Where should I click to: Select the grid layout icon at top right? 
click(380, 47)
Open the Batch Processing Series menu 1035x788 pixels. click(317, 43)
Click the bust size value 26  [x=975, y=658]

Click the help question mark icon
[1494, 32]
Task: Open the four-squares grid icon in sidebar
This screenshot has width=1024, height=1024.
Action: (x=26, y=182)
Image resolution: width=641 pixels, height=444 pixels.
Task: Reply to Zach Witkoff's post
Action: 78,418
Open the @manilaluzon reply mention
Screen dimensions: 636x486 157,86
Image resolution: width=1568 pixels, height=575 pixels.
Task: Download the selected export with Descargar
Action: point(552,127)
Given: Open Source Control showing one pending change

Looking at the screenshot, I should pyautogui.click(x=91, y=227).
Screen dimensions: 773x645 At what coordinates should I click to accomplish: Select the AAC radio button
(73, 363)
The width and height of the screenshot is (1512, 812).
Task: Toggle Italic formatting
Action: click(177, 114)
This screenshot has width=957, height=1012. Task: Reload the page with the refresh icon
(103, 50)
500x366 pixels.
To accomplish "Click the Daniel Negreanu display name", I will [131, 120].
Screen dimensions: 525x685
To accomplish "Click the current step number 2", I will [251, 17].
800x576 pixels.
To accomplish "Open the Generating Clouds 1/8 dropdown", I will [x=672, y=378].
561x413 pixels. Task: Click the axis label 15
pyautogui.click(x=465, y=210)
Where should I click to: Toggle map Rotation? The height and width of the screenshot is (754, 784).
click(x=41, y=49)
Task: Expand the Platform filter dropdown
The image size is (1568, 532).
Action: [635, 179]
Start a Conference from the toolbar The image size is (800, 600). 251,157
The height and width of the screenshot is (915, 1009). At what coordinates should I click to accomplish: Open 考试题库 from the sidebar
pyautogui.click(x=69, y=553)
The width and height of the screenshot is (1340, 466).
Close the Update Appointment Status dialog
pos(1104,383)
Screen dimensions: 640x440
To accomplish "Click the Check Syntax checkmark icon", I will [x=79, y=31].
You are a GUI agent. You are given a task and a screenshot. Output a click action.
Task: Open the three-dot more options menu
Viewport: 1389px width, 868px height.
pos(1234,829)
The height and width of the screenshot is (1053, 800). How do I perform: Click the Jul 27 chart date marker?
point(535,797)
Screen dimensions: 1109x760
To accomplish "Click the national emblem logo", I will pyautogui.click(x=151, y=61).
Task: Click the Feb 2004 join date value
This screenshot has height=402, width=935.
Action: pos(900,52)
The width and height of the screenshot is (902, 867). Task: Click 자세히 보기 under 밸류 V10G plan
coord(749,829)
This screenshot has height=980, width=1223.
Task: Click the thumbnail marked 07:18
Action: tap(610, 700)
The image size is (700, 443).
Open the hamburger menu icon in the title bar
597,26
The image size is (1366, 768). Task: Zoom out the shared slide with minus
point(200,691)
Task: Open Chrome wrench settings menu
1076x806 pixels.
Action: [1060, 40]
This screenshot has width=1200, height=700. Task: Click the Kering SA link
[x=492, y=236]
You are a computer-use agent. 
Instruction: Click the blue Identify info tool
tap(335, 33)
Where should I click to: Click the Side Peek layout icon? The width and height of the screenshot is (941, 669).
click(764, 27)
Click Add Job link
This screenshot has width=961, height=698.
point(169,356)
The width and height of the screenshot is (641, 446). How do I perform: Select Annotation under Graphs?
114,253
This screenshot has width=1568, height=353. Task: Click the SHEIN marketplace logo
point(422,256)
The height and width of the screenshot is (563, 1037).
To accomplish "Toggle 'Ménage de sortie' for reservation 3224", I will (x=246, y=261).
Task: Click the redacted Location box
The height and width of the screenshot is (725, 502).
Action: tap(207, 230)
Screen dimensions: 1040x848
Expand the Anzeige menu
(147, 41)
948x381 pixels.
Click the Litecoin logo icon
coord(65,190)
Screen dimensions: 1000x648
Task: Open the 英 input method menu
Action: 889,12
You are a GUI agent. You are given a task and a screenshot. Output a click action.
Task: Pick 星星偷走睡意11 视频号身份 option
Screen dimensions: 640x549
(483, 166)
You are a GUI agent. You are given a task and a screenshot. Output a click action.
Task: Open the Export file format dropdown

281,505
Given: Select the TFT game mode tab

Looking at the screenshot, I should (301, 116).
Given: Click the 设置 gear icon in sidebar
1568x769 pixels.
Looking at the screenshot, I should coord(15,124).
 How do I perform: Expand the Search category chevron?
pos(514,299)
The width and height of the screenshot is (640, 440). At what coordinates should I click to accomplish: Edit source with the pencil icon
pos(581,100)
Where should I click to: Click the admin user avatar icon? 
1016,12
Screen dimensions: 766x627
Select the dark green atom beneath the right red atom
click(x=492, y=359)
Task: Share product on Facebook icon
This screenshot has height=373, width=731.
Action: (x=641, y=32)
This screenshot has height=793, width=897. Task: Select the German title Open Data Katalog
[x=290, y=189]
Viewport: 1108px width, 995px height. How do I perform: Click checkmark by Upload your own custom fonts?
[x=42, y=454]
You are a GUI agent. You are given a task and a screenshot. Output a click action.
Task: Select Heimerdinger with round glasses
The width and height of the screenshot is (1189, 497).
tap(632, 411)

________

▸ **HOW TO COMPLETE THIS TASK**
Give the entries again exactly as they stand.

▸ **RESPONSE TO THIS EXERCISE**
Where should I click to: Select the grid layout icon at top right? 
click(380, 47)
Open the Batch Processing Series menu 1035x788 pixels. click(317, 43)
Click the bust size value 26  [x=975, y=658]

Click the help question mark icon
[1494, 32]
Task: Open the four-squares grid icon in sidebar
This screenshot has width=1024, height=1024.
Action: (x=26, y=182)
Image resolution: width=641 pixels, height=444 pixels.
Task: Reply to Zach Witkoff's post
Action: 78,418
Open the @manilaluzon reply mention
Screen dimensions: 636x486 157,86
Image resolution: width=1568 pixels, height=575 pixels.
Task: Download the selected export with Descargar
Action: point(552,127)
Given: Open Source Control showing one pending change

Looking at the screenshot, I should pyautogui.click(x=91, y=227).
Screen dimensions: 773x645 At what coordinates should I click to accomplish: Select the AAC radio button
(73, 363)
The width and height of the screenshot is (1512, 812).
Task: Toggle Italic formatting
Action: click(177, 114)
This screenshot has width=957, height=1012. Task: Reload the page with the refresh icon
(103, 50)
500x366 pixels.
To accomplish "Click the Daniel Negreanu display name", I will [131, 120].
Screen dimensions: 525x685
To accomplish "Click the current step number 2", I will [251, 17].
800x576 pixels.
To accomplish "Open the Generating Clouds 1/8 dropdown", I will [x=672, y=378].
561x413 pixels. Task: Click the axis label 15
pyautogui.click(x=465, y=210)
Where should I click to: Toggle map Rotation? The height and width of the screenshot is (754, 784).
click(x=41, y=49)
Task: Expand the Platform filter dropdown
The image size is (1568, 532).
Action: [635, 179]
Start a Conference from the toolbar The image size is (800, 600). 251,157
The height and width of the screenshot is (915, 1009). At what coordinates should I click to accomplish: Open 考试题库 from the sidebar
pyautogui.click(x=69, y=553)
The width and height of the screenshot is (1340, 466).
Close the Update Appointment Status dialog
pos(1104,383)
Screen dimensions: 640x440
To accomplish "Click the Check Syntax checkmark icon", I will [x=79, y=31].
You are a GUI agent. You are given a task and a screenshot. Output a click action.
Task: Open the three-dot more options menu
Viewport: 1389px width, 868px height.
pos(1234,829)
The height and width of the screenshot is (1053, 800). How do I perform: Click the Jul 27 chart date marker?
point(535,797)
Screen dimensions: 1109x760
To accomplish "Click the national emblem logo", I will pyautogui.click(x=151, y=61).
Task: Click the Feb 2004 join date value
This screenshot has height=402, width=935.
Action: pos(900,52)
The width and height of the screenshot is (902, 867). Task: Click 자세히 보기 under 밸류 V10G plan
coord(749,829)
This screenshot has height=980, width=1223.
Task: Click the thumbnail marked 07:18
Action: tap(610, 700)
The image size is (700, 443).
Open the hamburger menu icon in the title bar
597,26
The image size is (1366, 768). Task: Zoom out the shared slide with minus
point(200,691)
Task: Open Chrome wrench settings menu
1076x806 pixels.
Action: [1060, 40]
This screenshot has width=1200, height=700. Task: Click the Kering SA link
[x=492, y=236]
You are a computer-use agent. 
Instruction: Click the blue Identify info tool
tap(335, 33)
Where should I click to: Click the Side Peek layout icon? The width and height of the screenshot is (941, 669).
click(764, 27)
Click Add Job link
This screenshot has width=961, height=698.
point(169,356)
The width and height of the screenshot is (641, 446). How do I perform: Select Annotation under Graphs?
114,253
This screenshot has width=1568, height=353. Task: Click the SHEIN marketplace logo
point(422,256)
The height and width of the screenshot is (563, 1037).
To accomplish "Toggle 'Ménage de sortie' for reservation 3224", I will (x=246, y=261).
Task: Click the redacted Location box
The height and width of the screenshot is (725, 502).
Action: tap(207, 230)
Screen dimensions: 1040x848
Expand the Anzeige menu
(147, 41)
948x381 pixels.
Click the Litecoin logo icon
coord(65,190)
Screen dimensions: 1000x648
Task: Open the 英 input method menu
Action: 889,12
You are a GUI agent. You are given a task and a screenshot. Output a click action.
Task: Pick 星星偷走睡意11 视频号身份 option
Screen dimensions: 640x549
(483, 166)
You are a GUI agent. You are given a task and a screenshot. Output a click action.
Task: Open the Export file format dropdown

281,505
Given: Select the TFT game mode tab

Looking at the screenshot, I should (301, 116).
Given: Click the 设置 gear icon in sidebar
1568x769 pixels.
Looking at the screenshot, I should coord(15,124).
 How do I perform: Expand the Search category chevron?
pos(514,299)
The width and height of the screenshot is (640, 440). At what coordinates should I click to accomplish: Edit source with the pencil icon
pos(581,100)
Where should I click to: Click the admin user avatar icon? 
1016,12
Screen dimensions: 766x627
Select the dark green atom beneath the right red atom
click(x=492, y=359)
Task: Share product on Facebook icon
This screenshot has height=373, width=731.
Action: (x=641, y=32)
This screenshot has height=793, width=897. Task: Select the German title Open Data Katalog
[x=290, y=189]
Viewport: 1108px width, 995px height. How do I perform: Click checkmark by Upload your own custom fonts?
[x=42, y=454]
You are a GUI agent. You are given a task and a screenshot. Output a click action.
Task: Select Heimerdinger with round glasses
The width and height of the screenshot is (1189, 497).
tap(632, 411)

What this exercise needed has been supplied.